Ia menyebut persoalan ini mirip dengan kejadian pengoplosan bahan bakar minyak (BBM) yang juga pernah mencuat. Distribusi yang lemah dan minim pengawasan membuat praktik kecurangan seperti ini terus berulang, sehingga konsumen selalu menjadi pihak yang dirugikan.
Menurutnya, pengawasan distribusi produk, khususnya pangan, harus lebih ketat sejak dari produsen hingga ke konsumen akhir. Jika tidak, kecurangan seperti pengurangan berat dan pemalsuan kualitas akan terus terjadi.
“Harus dicek dulu barangnya. Antisipasi harus ada. Kalau ketahuan, harus ditindak tegas sesuai aturan yang berlaku,” ucap Sigit.
Ia juga menyoroti lemahnya peran instansi terkait dalam memastikan kualitas barang di pasar. Meski ada segel resmi, ternyata kecurangan tetap bisa terjadi. Ini menunjukkan adanya celah yang bisa dimanfaatkan oknum produsen nakal.
Sigit menekankan perlunya penegakan hukum yang tegas agar ada efek jera bagi produsen nakal. Dalam konteks beras oplosan, kerugian masyarakat bukan hanya dalam bentuk materi, tetapi juga berdampak pada kesehatan serta stabilitas harga pangan.
“Kalau ketangkap, tindak tegas produsen. Jangan sampai rakyat terus jadi korban,” ujarnya.
Ia juga mengingatkan masyarakat untuk lebih waspada dan kritis terhadap produk yang dibeli. Sigit mendorong agar masyarakat berperan aktif dalam melapor jika menemukan indikasi kecurangan, sehingga rantai pasokan pangan yang sehat bisa terjaga.
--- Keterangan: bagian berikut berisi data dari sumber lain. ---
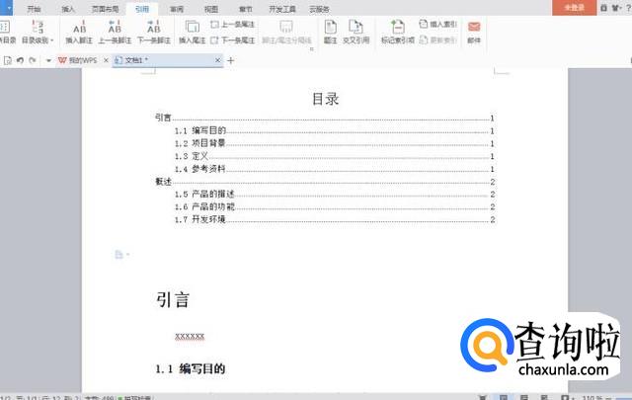632x400 pixels.
Task: Click the 上一条尾注 (Previous Endnote) button
Action: (x=235, y=23)
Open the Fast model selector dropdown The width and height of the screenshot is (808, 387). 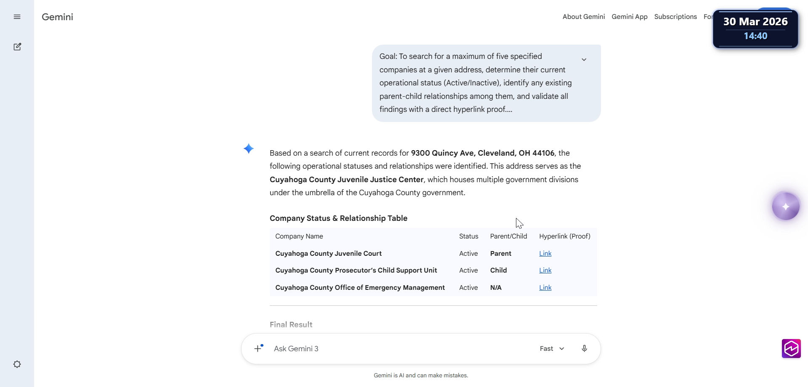(x=552, y=348)
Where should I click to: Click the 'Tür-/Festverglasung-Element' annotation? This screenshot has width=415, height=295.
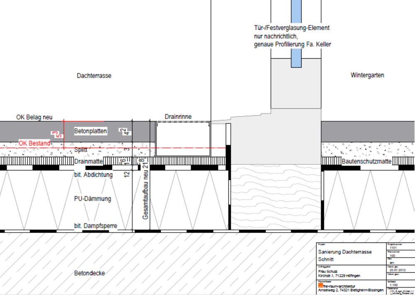click(x=292, y=28)
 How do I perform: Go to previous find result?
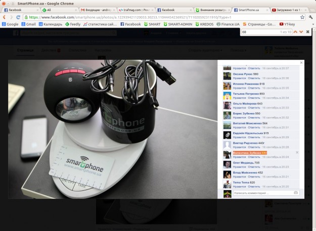(x=295, y=32)
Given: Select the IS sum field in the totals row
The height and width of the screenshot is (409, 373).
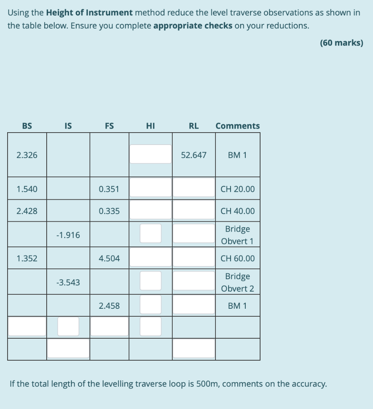Looking at the screenshot, I should (68, 326).
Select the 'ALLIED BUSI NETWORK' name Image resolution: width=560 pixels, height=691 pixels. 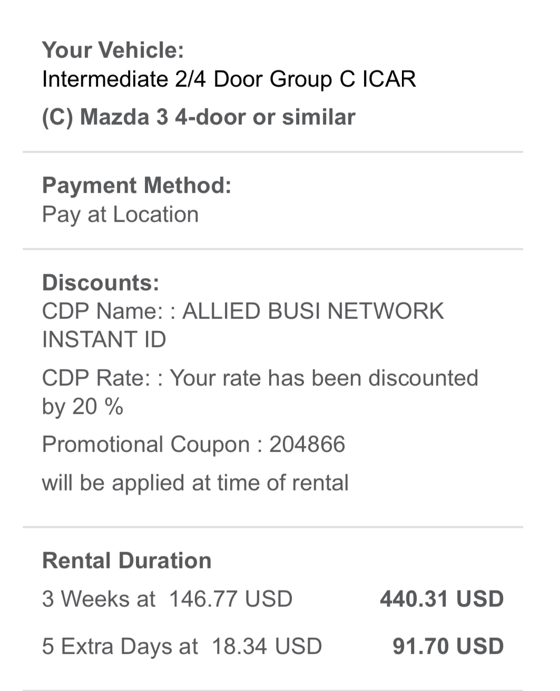pos(313,311)
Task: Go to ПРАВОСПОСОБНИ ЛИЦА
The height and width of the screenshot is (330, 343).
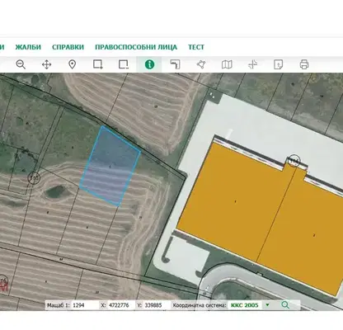Action: point(136,47)
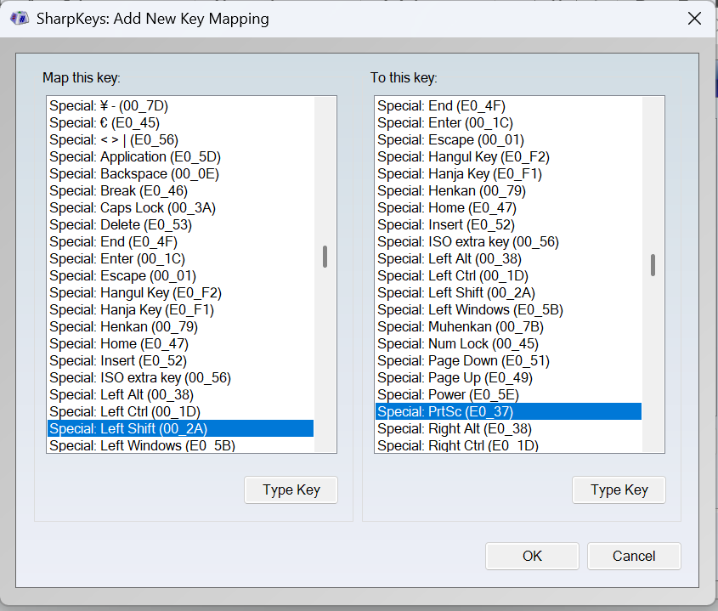
Task: Click the left Type Key button
Action: click(x=291, y=489)
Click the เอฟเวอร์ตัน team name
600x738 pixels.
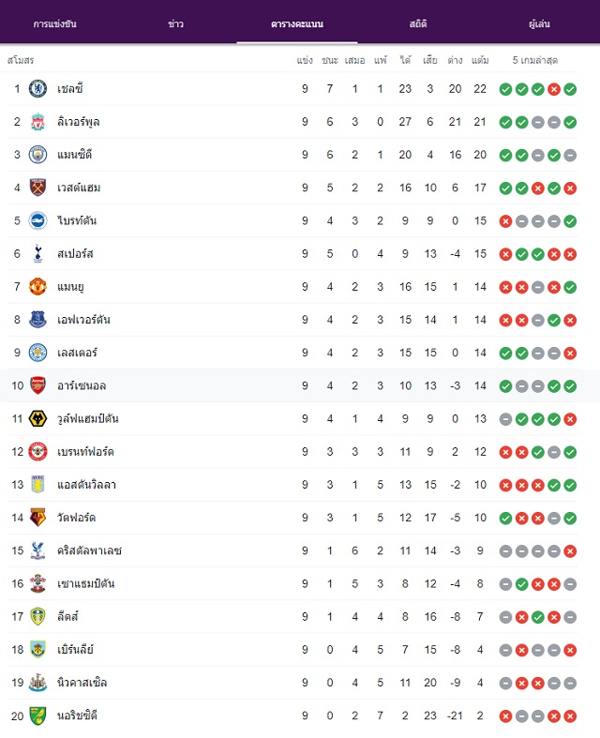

Kasus beras oplosan ini terungkap setelah ditemukan puluhan merek yang dijual dengan takaran dan kualitas tidak sesuai label. Banyak kemasan yang tertulis 5 kilogram, namun isinya hanya 4,5 kilogram. Selain itu, ada yang mengklaim sebagai beras premium padahal kualitasnya jauh di bawah standar.
Praktik ini diperkirakan merugikan masyarakat hingga puluhan triliun rupiah per tahun. Bagi Sigit, kondisi ini adalah sinyal mendesak bagi semua pihak, terutama pemerintah dan aparat, untuk memperketat pengawasan distribusi bahan pokok.
“Kalau distribusi diawasi ketat, rakyat bisa terlindungi. Jangan sampai masalah ini terus terjadi, karena efeknya luas,” pungkas Sigit.